Le 24 juin 2026, à Config (Moscone Center, San Francisco), Figma a présenté les code layers : du code exécutable (React, paquets npm, motion, 3D) directement sur le canvas collaboratif, pas seulement un export figé. The Next Web le situe clairement : on clone un repo, on extrait des flux, on prototype sans attendre l’intégration « semaine suivante ».

Autour : animations et transforms 3D natives (fini le détour After Effects pour un hover), shaders générés par IA, « skills » pour l’agent Figma (Notion, GitHub, Excel…), et des plugins décrits en phrase plutôt qu’en JavaScript.
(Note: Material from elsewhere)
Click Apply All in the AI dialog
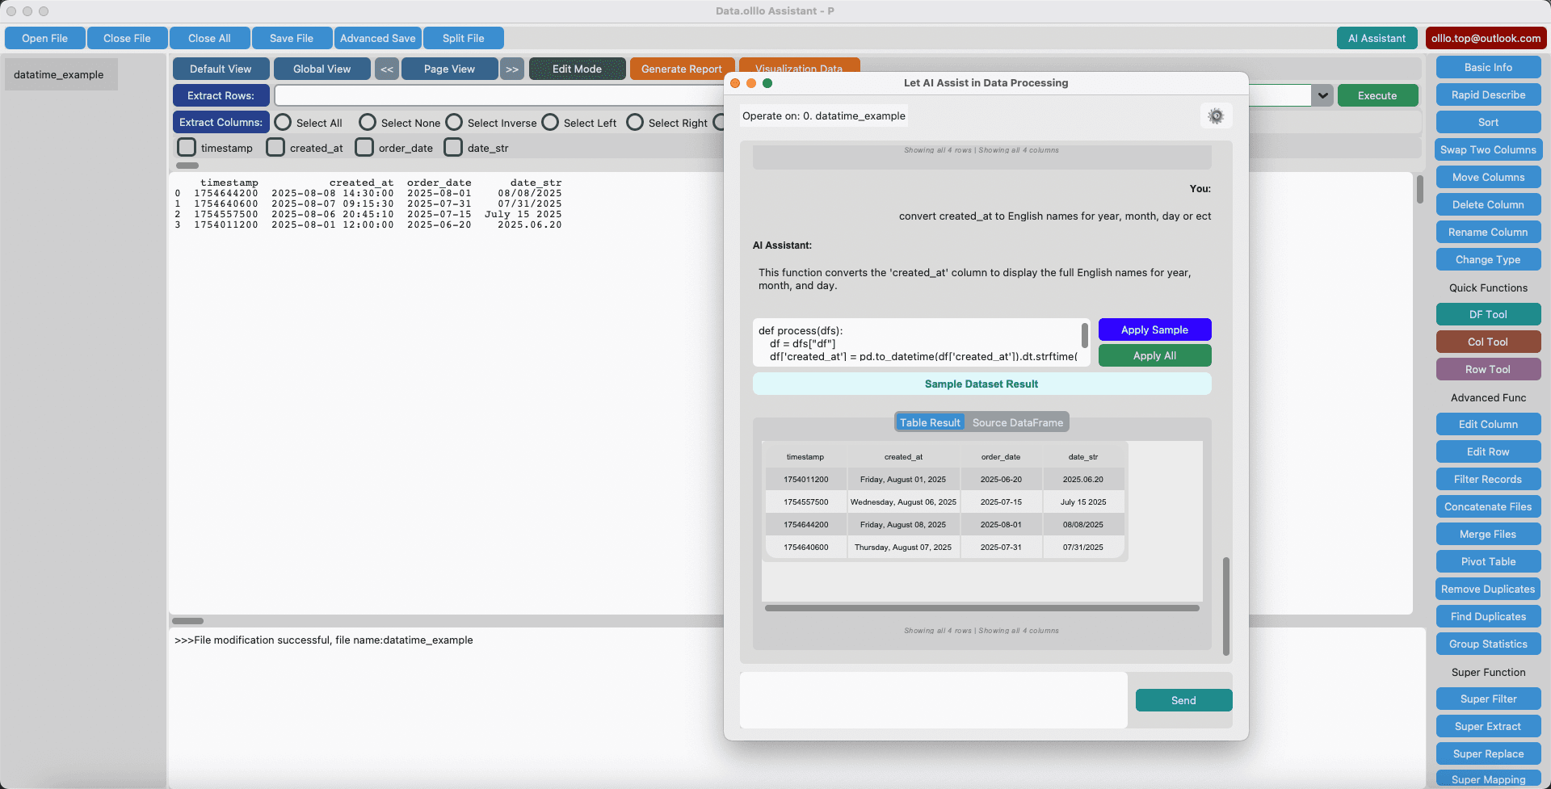Viewport: 1551px width, 789px height. (x=1154, y=355)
Figma pousse aussi Weave, issu du rachat de Weavy (octobre 2025), pour chaîner plusieurs modèles d’image et d’édition.

La pression est réelle : Canva a lancé un modèle de fondation en mars 2026, Adobe Firefly est largement adopté en entreprise, Google a montré Pics dans Workspace à l’I/O 2026. Pour un freelance produit / UX, ça ne veut pas dire « plus besoin de designer ». Ça veut dire que le livrable n’est plus un PDF : c’est un fichier qui se rapproche du site, avec encore plus de risque de livrer trop tôt un prototype comme s’il était production.

Pour un projet site ou app

  • Maquettes Figma plus proches du vrai parcours, donc moins de surprises à l’intégration Shopify ou WordPress.
  • Le code layer n’est pas le thème : recette, perf, accessibilité, SEO restent un chantier à part.
  • Je m’en sers pour cadrer vite, pas pour sauter la DA ni le contenu.

Si vous refondez une vitrine ou un tunnel d’achat, Config 2026 accélère l’alignement design / dev. Le devis, lui, doit encore séparer prototype, intégration et mise en ligne.

Source principale : TNW, 24 juin 2026, Config 2026.